The last of the newcomers is the Peninsula, which is slated to open early in 2013. As with Raffles and Shangri-La, it is the hotel group's first European outpost and brings with it a fearsome reputation for excellence. Little wonder then that the grande old dames such as Le George V are touching up the gilded furniture. But back at Le George V, Norton does not look like a worried man. The winners and losers of the new order will be defined, he says, not by the splendour of the buildings, historical significance, expensive spa treatments or experimental restaurant menus, but in a more personal way.
"A hotel is like love," says Norton. "It is the way it makes you feel which matters most. The guests are like women, they won't leave you unless they are unhappy."
If you go
Etihad Airways (www.etihadairways.com) flies from Abu Dhabi to Paris from Dh3,945 return, including taxes
A double room at the Four Seasons Le George V (8000 65 0561; www.fourseasons.com) costs from €850 (Dh4,632) per night, including taxes. A one-bedroom royal suite costs from €15,000 (Dh74,910) per night, including taxes.

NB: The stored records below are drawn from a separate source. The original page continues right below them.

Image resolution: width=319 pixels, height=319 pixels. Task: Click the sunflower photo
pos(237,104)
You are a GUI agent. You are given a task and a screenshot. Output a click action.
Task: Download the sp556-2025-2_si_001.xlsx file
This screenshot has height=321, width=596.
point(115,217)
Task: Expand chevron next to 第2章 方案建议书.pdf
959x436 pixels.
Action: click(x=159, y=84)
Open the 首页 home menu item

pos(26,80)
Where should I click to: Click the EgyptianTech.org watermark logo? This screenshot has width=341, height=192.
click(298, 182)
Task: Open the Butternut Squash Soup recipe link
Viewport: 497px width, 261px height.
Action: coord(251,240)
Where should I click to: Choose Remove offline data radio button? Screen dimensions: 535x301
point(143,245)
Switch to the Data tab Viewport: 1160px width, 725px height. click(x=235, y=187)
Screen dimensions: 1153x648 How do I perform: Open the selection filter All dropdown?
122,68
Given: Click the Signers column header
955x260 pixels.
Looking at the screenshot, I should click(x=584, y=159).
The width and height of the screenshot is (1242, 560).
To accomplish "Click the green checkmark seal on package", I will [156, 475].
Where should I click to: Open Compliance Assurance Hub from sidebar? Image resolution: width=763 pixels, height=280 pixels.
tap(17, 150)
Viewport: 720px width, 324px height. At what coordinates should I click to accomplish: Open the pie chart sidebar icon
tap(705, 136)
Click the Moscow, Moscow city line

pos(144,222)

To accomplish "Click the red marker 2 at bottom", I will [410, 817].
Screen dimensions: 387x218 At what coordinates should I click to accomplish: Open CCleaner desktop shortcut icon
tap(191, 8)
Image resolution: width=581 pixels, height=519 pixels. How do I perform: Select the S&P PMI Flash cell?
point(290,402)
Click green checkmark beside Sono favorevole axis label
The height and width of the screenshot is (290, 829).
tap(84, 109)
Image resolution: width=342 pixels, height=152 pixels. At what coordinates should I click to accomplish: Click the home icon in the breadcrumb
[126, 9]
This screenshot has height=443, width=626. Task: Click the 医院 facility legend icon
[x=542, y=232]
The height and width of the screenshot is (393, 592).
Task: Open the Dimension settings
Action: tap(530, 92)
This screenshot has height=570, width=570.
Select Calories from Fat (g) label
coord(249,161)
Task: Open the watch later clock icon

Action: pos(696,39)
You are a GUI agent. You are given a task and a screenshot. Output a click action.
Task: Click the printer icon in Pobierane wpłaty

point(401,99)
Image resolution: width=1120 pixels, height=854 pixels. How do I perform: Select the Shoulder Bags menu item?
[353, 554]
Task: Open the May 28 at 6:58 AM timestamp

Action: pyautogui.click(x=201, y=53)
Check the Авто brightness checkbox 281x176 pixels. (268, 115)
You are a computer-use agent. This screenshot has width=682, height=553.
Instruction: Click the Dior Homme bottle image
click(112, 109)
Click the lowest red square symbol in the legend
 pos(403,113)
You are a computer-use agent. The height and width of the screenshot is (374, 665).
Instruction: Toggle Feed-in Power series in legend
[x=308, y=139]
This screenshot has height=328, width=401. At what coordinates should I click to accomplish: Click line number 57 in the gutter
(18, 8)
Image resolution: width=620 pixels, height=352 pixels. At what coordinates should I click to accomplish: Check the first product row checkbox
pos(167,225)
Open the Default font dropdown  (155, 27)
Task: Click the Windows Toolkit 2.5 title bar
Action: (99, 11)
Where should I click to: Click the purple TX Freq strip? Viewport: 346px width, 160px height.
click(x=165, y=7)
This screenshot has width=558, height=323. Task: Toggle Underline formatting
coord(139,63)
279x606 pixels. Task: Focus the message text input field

A double room at Le Royal Monceau Raffles Paris (00 33 1 42 99 8877; www.raffles.com) costs from €780 (Dh3,894) per night, including taxes. The royal suite costs from €10,000 (Dh51,064) per night. One of three self-contained apartments, the "Ray Charles" costs €16,000 (Dh79,870) per night.
A double room at the Shangri-La Paris (00 33 1 53 67 19 98; www.shangri-la.com) costs from €725 (Dh3,950) per night, including taxes. The imperial suite costs from €18,000 (Dh89,865) per night, including taxes.
The Mandarin Oriental (00 33 1 55 04 80 21; www.mandarinoriental.com) is due to open on July 1. Double rooms cost from €765 (Dh4,122) per night, including taxes.